GLP-1 response during the OGTT was not different between Ab− CDx-type 2 diabetic patients and obese control subjects. Plasma levels of GLP-1 are reported to be unaltered (19), reduced (20,21), or elevated (22) in adults with type 2 diabetes. Furthermore, the duration and the severity of diabetes control and the degree of obesity were shown to be independently associated with GLP-1 responses (23), potentially accounting for the literature-reported divergent findings. No significant differences in GLP-1 responses were detected in adults with type 2 diabetes of short duration (3.2 ± 2.8 years) and with relatively good glycemic control (A1C 6.8 ± 0.9%) compared with subjects with impaired glucose tolerance and control subjects (19). Our similar findings of no significant differences in GLP-1 levels between Ab− and obese control subjects are most likely related to the short duration of diabetes (7.3 ± 1.5 months) and well-controlled glycemia (Table 1). In adults with type 1 diabetes, GLP-1 responses are reported to be normal (20) or reduced compared with control subjects (21). Furthermore, BMI has been shown to correlate inversely with GLP-1 (19,23). Among the subset of patients who had GLP-1 evaluation, the Ab+ group had significantly lower BMI compared with the other two groups. This could explain the observed higher GLP-1 levels in the former group, which disappeared after adjusting for BMI differences.
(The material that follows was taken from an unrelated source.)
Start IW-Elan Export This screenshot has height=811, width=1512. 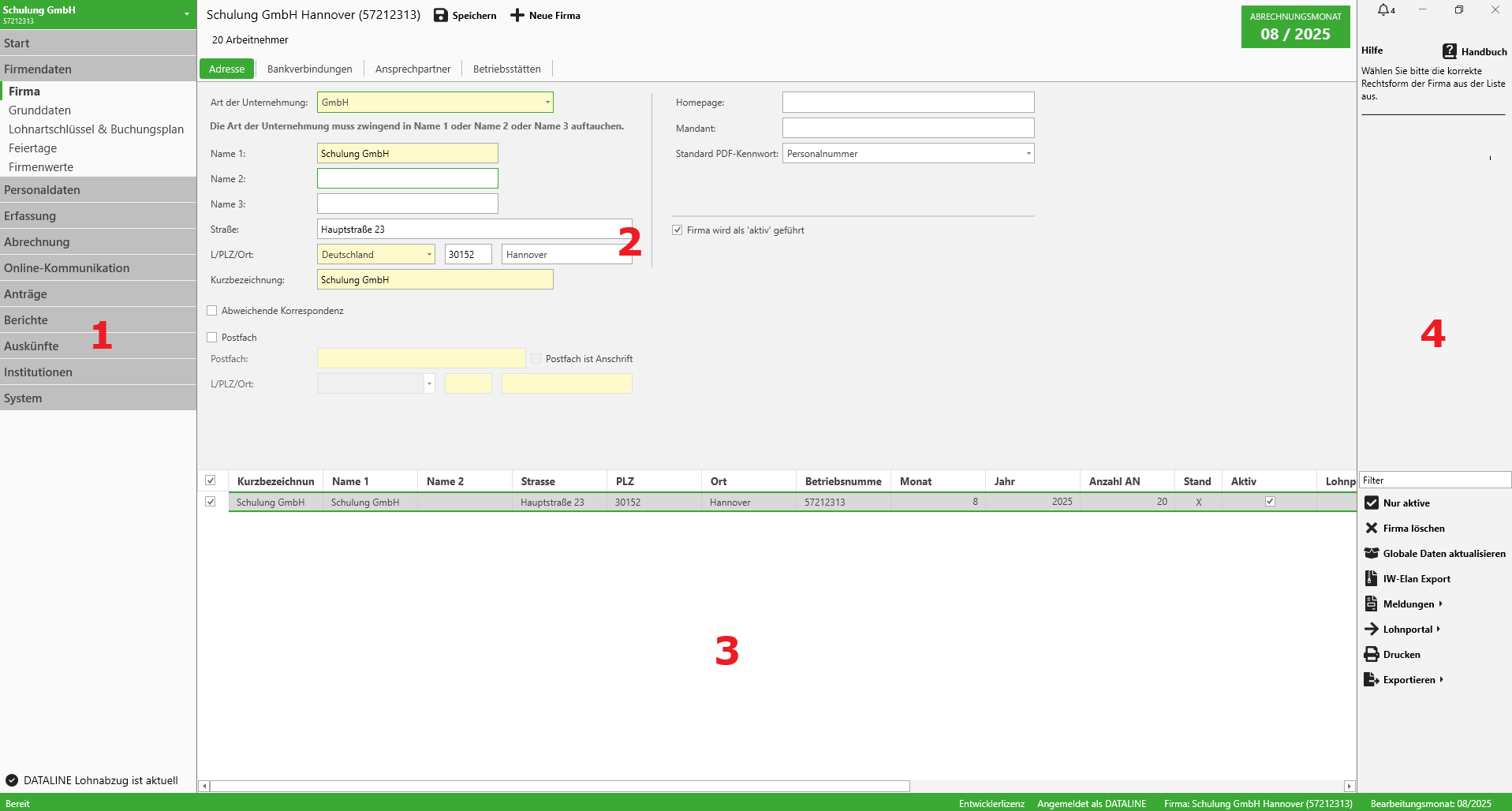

Last but not least, the observation of significantly lower leptin levels in Ab+ youths compared with control subjects is likely due to the severe insulin deficiency (24). We have shown that in newly diagnosed patients with type 1 diabetes insulin deficiency is associated with low leptin levels and insulin therapy within days corrects this deficiency before any changes in weight are observed (24).

In conclusion, fasting and OGTT-derived surrogate measures of insulin sensitivity and secretion, with the exception of fasting C-peptide and OGTT C-peptide AUC/glucose AUC, are not sufficiently sensitive to detect the significant differences in insulin sensitivity and β-cell function demonstrated by the clamp technique between the two groups of CDx-type 2 diabetic patients. This underscores the importance of using sensitive methods for assessment of β-cell function and insulin sensitivity in pathophysiologic studies. Although relatively small sample sizes may be a limitation of our study, this resonates with the clinical relevance of our findings in that the clinician cannot use fasting or OGTT-derived parameters reliably in distinguishing the individual Ab+ from the Ab− patient. As the presence of autoimmunity implies progressive decline in β-cell function (25), our findings also highlight the importance of determining antibody status in obese pediatric patients with phenotypic type 2 diabetes.